Search the data for the string "computer" and gather each line it is in.
+--
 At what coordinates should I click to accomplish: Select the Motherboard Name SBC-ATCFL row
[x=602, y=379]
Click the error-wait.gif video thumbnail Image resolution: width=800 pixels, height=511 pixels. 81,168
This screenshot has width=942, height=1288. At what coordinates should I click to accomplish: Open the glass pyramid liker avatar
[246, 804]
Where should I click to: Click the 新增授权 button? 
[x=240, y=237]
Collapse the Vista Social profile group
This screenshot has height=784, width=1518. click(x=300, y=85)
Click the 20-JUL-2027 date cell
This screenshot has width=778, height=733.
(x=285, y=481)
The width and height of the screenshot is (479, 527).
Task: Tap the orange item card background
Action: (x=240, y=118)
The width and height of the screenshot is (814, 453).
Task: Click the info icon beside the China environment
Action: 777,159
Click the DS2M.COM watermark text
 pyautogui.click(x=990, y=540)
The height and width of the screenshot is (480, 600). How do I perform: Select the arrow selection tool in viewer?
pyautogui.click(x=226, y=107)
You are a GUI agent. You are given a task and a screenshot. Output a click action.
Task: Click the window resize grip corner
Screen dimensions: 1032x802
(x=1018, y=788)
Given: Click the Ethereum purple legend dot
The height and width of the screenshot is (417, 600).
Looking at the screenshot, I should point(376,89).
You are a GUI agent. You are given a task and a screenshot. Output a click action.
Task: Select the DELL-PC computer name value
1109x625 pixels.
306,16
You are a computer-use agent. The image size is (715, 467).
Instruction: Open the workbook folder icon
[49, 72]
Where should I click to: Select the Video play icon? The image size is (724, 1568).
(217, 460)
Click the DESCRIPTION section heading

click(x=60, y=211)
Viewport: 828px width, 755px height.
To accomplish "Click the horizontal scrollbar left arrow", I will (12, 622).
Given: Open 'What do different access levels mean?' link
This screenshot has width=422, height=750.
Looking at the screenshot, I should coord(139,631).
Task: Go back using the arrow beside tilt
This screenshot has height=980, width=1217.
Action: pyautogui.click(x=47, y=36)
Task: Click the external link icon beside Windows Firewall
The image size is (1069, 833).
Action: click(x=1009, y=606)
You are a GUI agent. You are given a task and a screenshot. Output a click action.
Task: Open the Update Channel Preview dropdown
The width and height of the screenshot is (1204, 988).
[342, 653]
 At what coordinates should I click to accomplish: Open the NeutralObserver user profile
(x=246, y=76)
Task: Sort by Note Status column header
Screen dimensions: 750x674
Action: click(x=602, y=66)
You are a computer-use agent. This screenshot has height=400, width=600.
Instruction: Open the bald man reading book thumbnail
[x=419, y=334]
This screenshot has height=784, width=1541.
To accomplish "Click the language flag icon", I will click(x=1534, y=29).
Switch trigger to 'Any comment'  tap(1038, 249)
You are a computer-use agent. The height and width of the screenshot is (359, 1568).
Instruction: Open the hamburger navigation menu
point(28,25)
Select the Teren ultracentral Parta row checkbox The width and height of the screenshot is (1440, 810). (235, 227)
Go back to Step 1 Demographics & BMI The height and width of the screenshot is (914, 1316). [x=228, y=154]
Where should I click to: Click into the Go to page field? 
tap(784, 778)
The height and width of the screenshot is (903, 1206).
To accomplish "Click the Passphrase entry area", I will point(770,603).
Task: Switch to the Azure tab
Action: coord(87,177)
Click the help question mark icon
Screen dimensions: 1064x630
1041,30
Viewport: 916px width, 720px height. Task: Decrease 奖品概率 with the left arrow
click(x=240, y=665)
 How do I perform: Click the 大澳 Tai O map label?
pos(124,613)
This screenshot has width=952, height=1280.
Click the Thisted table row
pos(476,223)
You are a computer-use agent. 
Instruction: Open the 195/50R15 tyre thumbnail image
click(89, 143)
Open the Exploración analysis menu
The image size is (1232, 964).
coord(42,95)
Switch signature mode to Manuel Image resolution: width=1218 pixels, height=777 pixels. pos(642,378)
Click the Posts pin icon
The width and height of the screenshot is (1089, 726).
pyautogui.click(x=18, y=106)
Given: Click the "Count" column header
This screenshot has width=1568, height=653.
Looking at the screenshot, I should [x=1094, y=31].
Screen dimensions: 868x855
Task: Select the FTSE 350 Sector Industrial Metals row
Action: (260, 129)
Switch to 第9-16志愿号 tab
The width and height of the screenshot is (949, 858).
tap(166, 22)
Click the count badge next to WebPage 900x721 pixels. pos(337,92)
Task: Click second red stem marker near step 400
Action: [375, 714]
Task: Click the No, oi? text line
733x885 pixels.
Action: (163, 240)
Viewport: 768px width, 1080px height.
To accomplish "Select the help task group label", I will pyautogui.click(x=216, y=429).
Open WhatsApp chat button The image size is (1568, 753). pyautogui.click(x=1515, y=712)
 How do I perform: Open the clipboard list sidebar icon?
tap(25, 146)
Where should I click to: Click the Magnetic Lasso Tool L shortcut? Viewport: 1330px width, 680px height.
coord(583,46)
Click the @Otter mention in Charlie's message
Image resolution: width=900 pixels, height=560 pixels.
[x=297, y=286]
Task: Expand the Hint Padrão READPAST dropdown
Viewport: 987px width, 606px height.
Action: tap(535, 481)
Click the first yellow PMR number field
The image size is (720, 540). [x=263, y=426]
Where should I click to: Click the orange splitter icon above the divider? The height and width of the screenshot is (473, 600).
+--
- Written response:
Task: Select the DELL-PC computer name value
You are a computer-use agent. The image size is (715, 467).
You are a computer-use agent. This screenshot has height=400, width=600.
You are a computer-use agent. The height and width of the screenshot is (359, 1568).
You are a computer-use agent. 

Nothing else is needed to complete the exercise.